Detective Geiger then questioned the defendant about his activities the previous day, and the defendant stated that he went to his sister’s house to shower and change his clothes. Detective Hopkins asked the defendant for permission to retrieve the clothing that the defendant had been wearing the prior night, and the defendant signed a written statement agreeing to the request. Detective Hopkins went to the defendant’s sister’s house to pick up the clothes the defendant had changed out of. He brought a bloodstained shirt back to the precinct, which he showed to the defendant, asking him if it was his. When the defendant responded affirmatively, Detective Hopkins read the defendant his Miranda rights, after *512which the defendant gave a written statement, in which he admitted beating the decedent. This occurred approximately three hours after the defendant had been brought to the precinct. During the entire interview, the defendant never expressed a desire to leave. Furthermore, he was never threatened or subjected to any force.

The court gave “full credence to the testimony of Detectives Geiger and Hopkins”, and found that the statements made by the defendant before he was given the Miranda warnings were made as part of the investigation and were not made in violation of the defendant’s constitutional rights. We agree.

Our dissenting colleague has characterized the events based on emphases and factual interpretations that do not comport with the express factual findings of the hearing court. The determination of the hearing court, which had the advantage of seeing and hearing the witnesses, should not be set aside unless clearly unsupported by the record (see, People v Prochilo, 41 NY2d 759, 761). Here it was not.
****
• [TASK STATEMENT]: Restate the court opinion excerpt, starting with "The court gave" and going on through "rights. We agree.", renaming "credence" as "weight". The listing that follows was drawn from a separate source and is unrelated to the court opinion excerpt.

• [DATA SECTION]:
****
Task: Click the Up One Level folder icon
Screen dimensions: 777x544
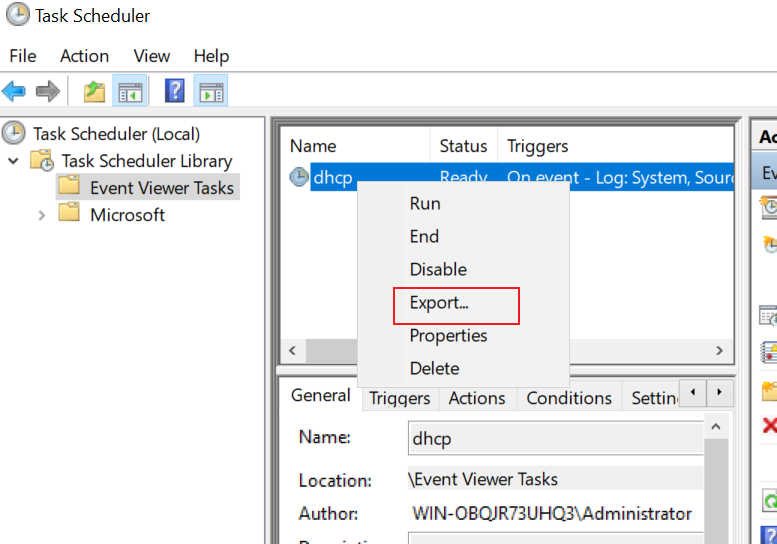Action: pos(94,92)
****
• [EXERCISE RESULT]:
The court gave “full weight to the testimony of Detectives Geiger and Hopkins”, and found that the statements made by the defendant before he was given the Miranda warnings were made as part of the investigation and were not made in violation of the defendant’s constitutional rights. We agree.